A Assembleia Legislativa declarou que não foi formalmente notificada e não teve acesso à decisão judicial.

No fim da manhã, a Vara de Execuções – ligada à Justiça Estadual e que recebeu a determinação de prisão da instância federal – informou que o deputado tem duas condenações que somam dez anos. Uma teve "penas convertidas em restritivas de direito" e a outra determina restrição de liberdade pelo período de seis anos em regime inicial semiaberto. A Justiça não esclareceu qual o tipo de restrição de direito, mas, conforme o advogado, trata-se de conversão em prestação de serviços à comunidade.

Há divergência sobre o tempo de pena e o tipo de crime. Nesta quinta-feira (7), o tribunal chegou a dizer que o parlamentar foi condenado por improbidade administrativa a quatro anos de reclusão e 40 dias multa. Contudo, em nota oficial, o órgão disse que as penas se referem a dois processos que estão em sigilo e, por isso, não pode especificar o crime e a condenação.

O advogado de cabo Júlio informa prazo diferente de prisão. Segundo ele, em um processo o parlamentar teve pena substituída por prestação de serviços. No outro processo, a pena foi de 67 meses detenção em regime semiaberto, que estaria sob apelação. Savassi informou também que entrou com um habeas corpus no Superior Tribunal de Justiça (STJ) contra a prisão. 

  Em um vídeo divulgado em seu blog nesta quinta-feira (8), o deputado afirmou que era um dos dias mais tristes de sua vida e, apesar de não concordar com a decisão, tem que respeitá-la. “A Justiça entendeu que receber dinheiro de empresário corrupto também é ser corrupto. E que eu, de alguma forma, teria ajudado ele. Embora, no processo, não diga isso”, disse. Na gravação, ele afirma estar no Monte do Palmares, um local de oração em Belo Horizonte. Inicialmente, a assessoria dele havia divulgado que o parlamentar estava em agenda externa, no Norte de Minas.

Conforme o advogado, em 2002, o deputado recebeu cerca de R$ 100 mil de doação de campanha de um empresário de Mato Grosso, do ramo de ambulâncias. Essa doação não foi declarada e se tornou ilegal.
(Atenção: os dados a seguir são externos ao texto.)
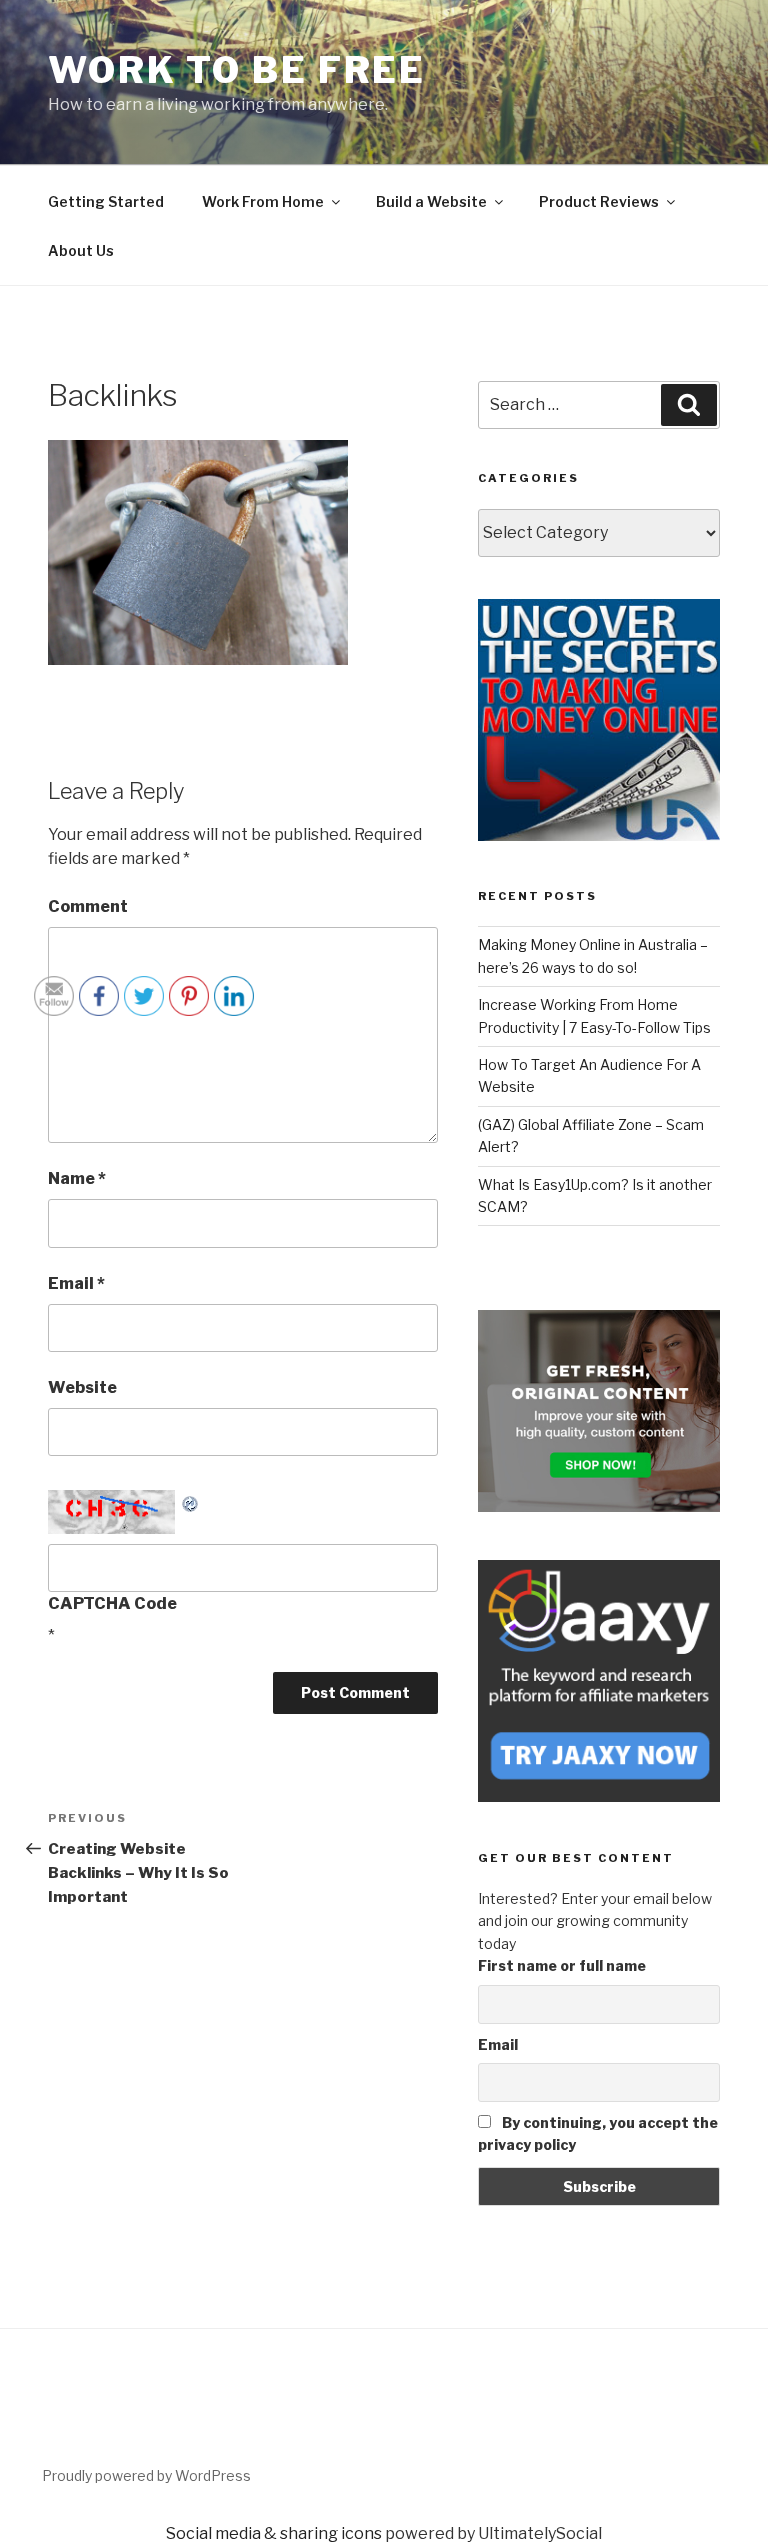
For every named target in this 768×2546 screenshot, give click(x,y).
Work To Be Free (237, 70)
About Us (81, 250)
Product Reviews (599, 201)
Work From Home (263, 201)
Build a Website (431, 201)
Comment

Em 2006, o empresário foi preso por envolvimento na "Máfia dos Sanguessugas”.

“Em nenhum dos mais de dez processos e mais de mil audições, nenhuma pessoa ouvida declarou ter dado ou recebido R$ 1 sequer do deputado Cabo Júlio. Em todos os processos, o parlamentar não tinha envolvimento político com nenhuma das cidades”, diz trecho da nota.

A defesa também declarou que, ainda assim, a Justiça Federal entendeu ser corrupção receber recursos de fraudadores de licitações mesmo sem comprovar a participação de quem recebeu.

Segundo as investigações da Polícia Federal, deflagrada em 2006, a empresa com sede no Mato Grosso superfaturava o preço de ambulâncias em até 110%. Além disso, a empresa entregava muitas vezes veículos com defeitos ou sem todos os equipamentos.

O primeiro passo da quadrilha era contatar prefeitos. Em muitos casos, parlamentares ajudavam a cooptar prefeitos para direcionar as licitações em favor da empresa de Mato Grosso e outras firmas envolvidas no esquema. À época, o parlamentar era deputado federal.